• _WORK REQUIRED_
An exact copy of every entry is the answer here, with no pictures.

• _EXERCISE MATERIALS_
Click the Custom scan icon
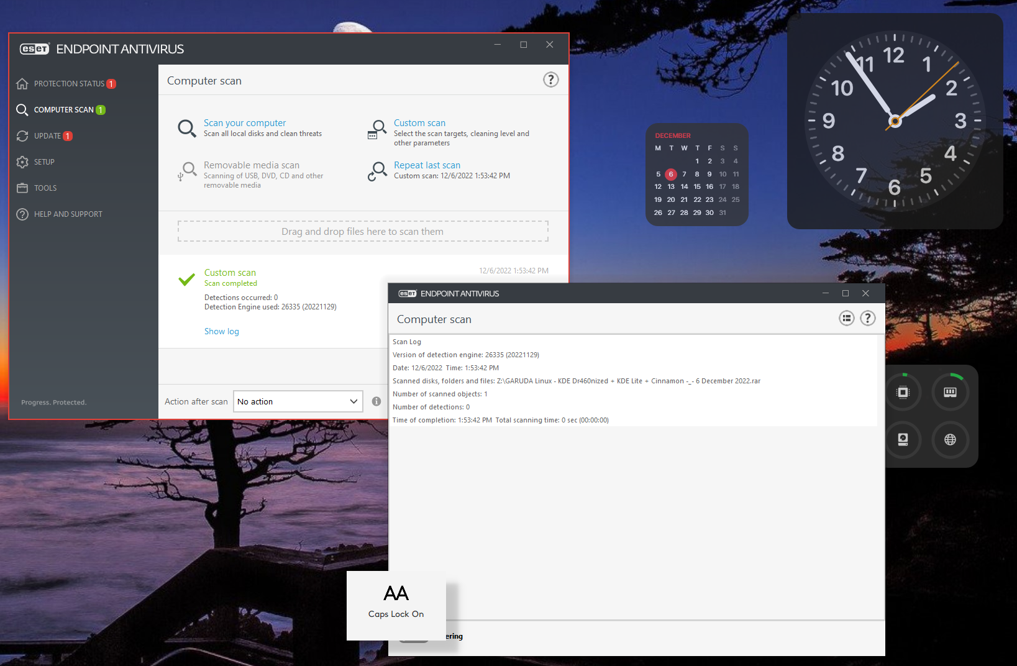The image size is (1017, 666). [376, 129]
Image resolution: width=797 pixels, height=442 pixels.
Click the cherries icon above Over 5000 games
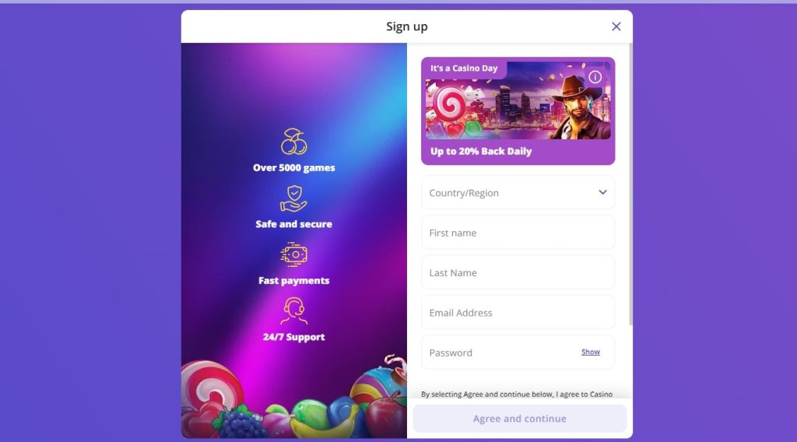point(293,141)
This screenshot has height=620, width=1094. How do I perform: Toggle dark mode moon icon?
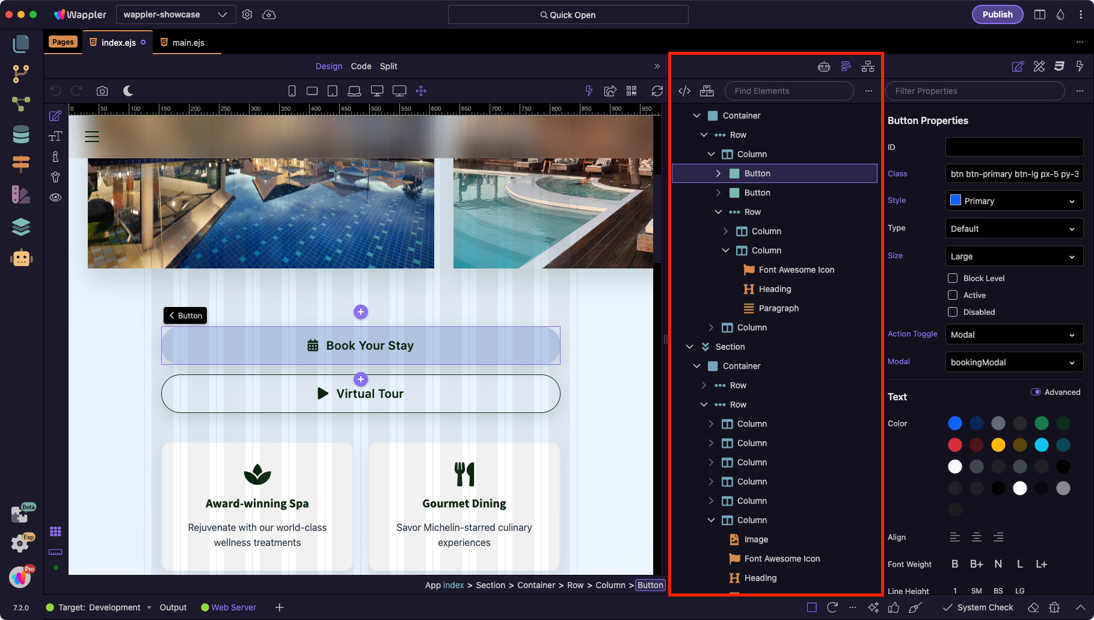(128, 91)
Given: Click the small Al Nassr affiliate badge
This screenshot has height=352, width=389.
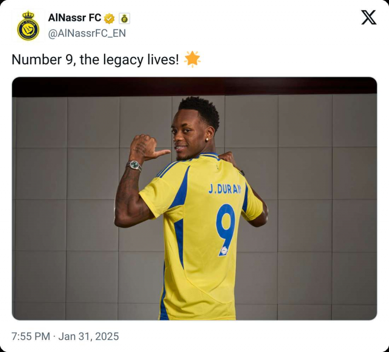Looking at the screenshot, I should (124, 18).
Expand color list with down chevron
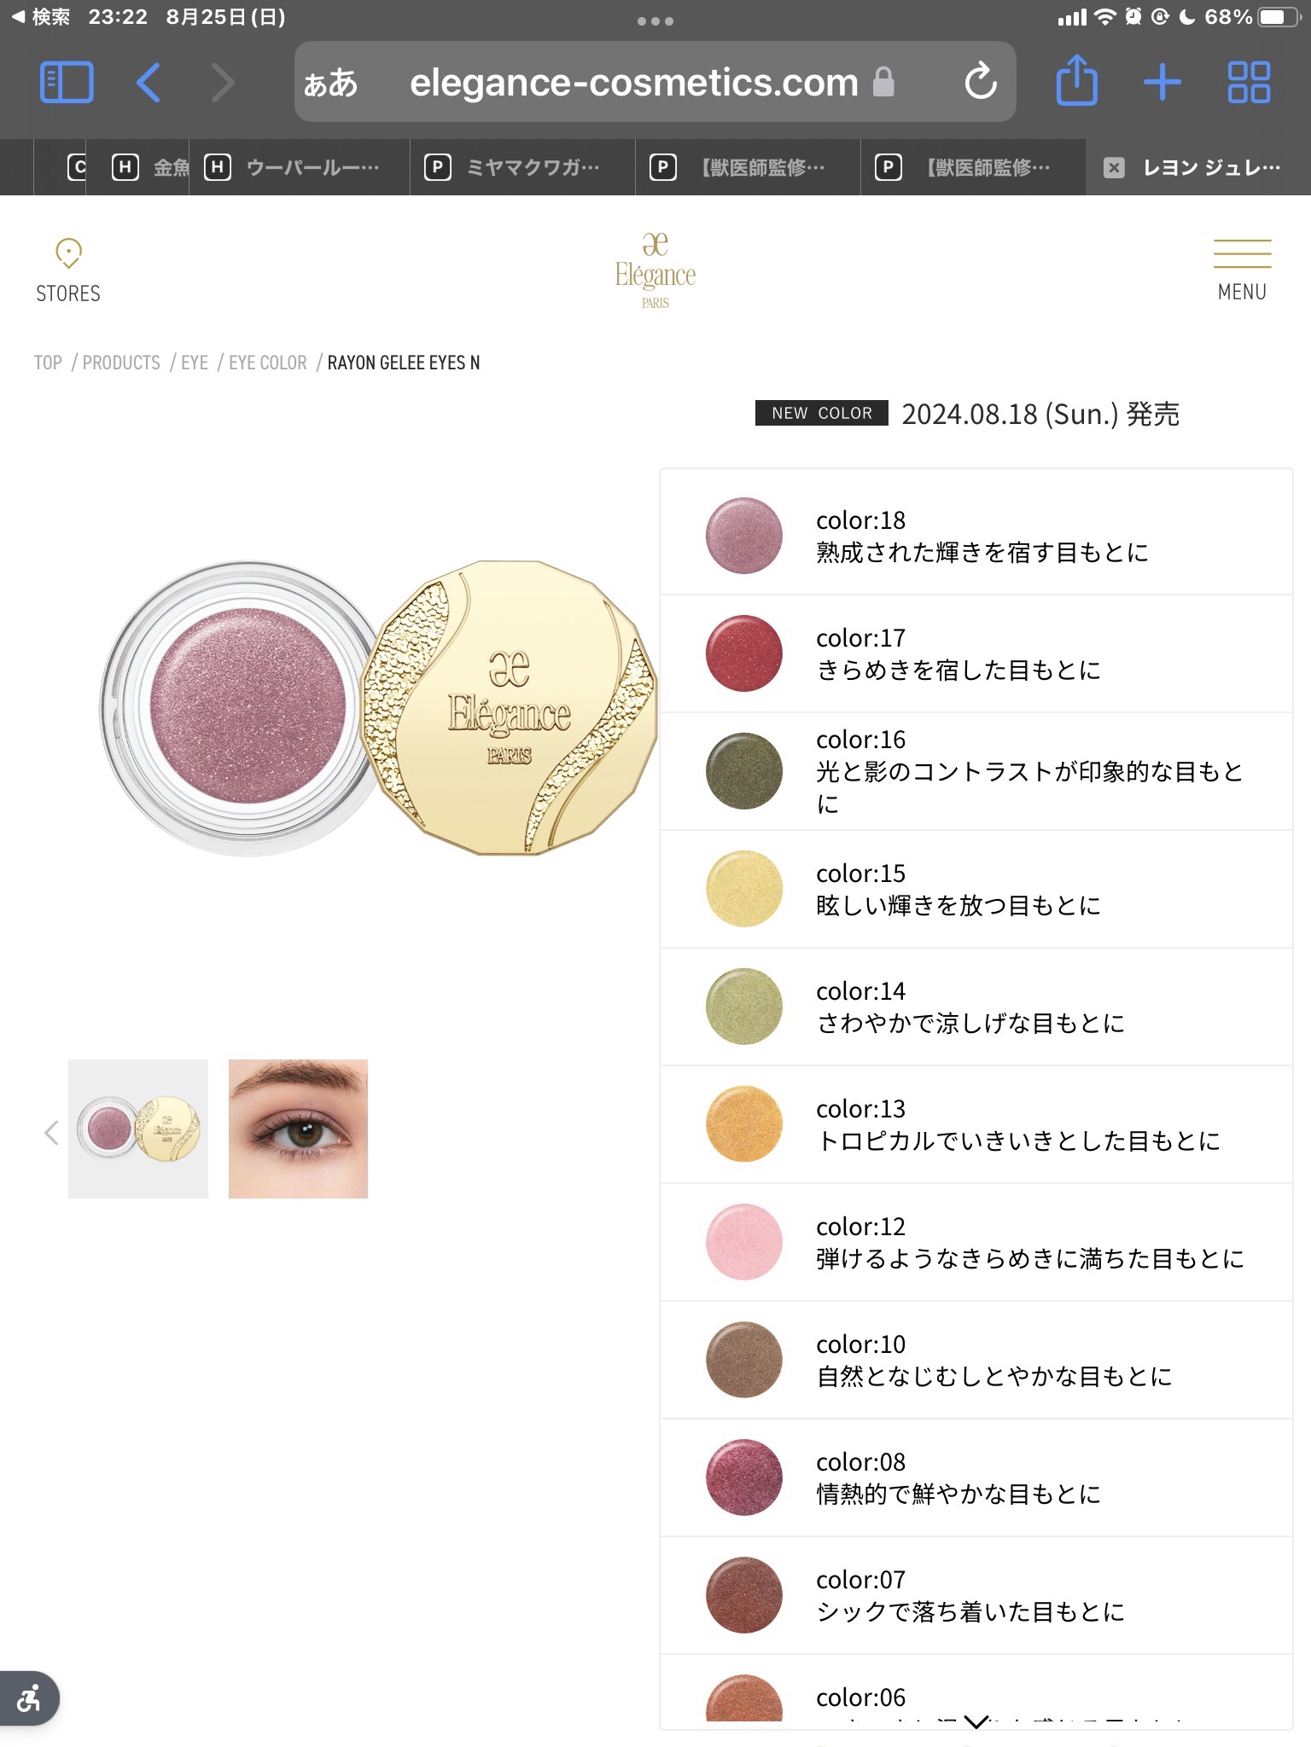This screenshot has width=1311, height=1747. [x=976, y=1721]
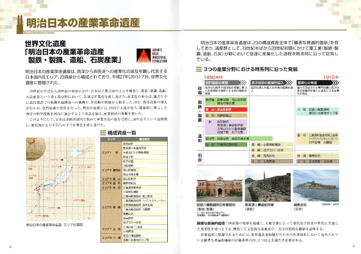Click the furnace chimney icon in the title banner
The image size is (361, 254).
(x=20, y=23)
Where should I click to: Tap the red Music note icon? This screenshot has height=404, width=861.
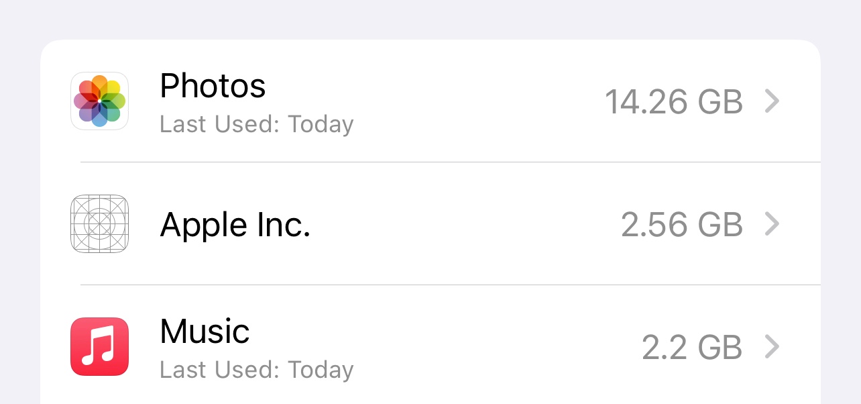click(99, 346)
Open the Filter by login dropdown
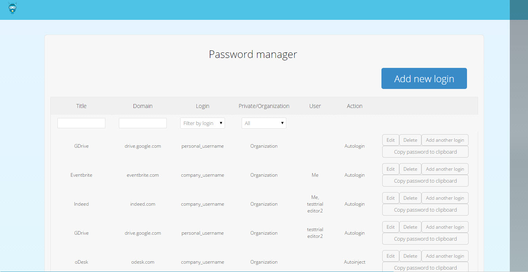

• _TASK ANSWER_
Click the Custom scan icon
The image size is (1017, 666). [376, 129]
Image resolution: width=797 pixels, height=442 pixels.
Click the cherries icon above Over 5000 games
point(293,141)
This screenshot has height=620, width=1094. How do I perform: Toggle dark mode moon icon?
(128, 91)
Given: Click the small Al Nassr affiliate badge
This screenshot has height=352, width=389.
Looking at the screenshot, I should (124, 18).
Expand color list with down chevron
This screenshot has width=1311, height=1747. [x=976, y=1721]
Click the furnace chimney icon in the title banner
The image size is (361, 254).
(x=20, y=23)
Where should I click to: Tap the red Music note icon? This screenshot has height=404, width=861.
click(99, 346)
Open the Filter by login dropdown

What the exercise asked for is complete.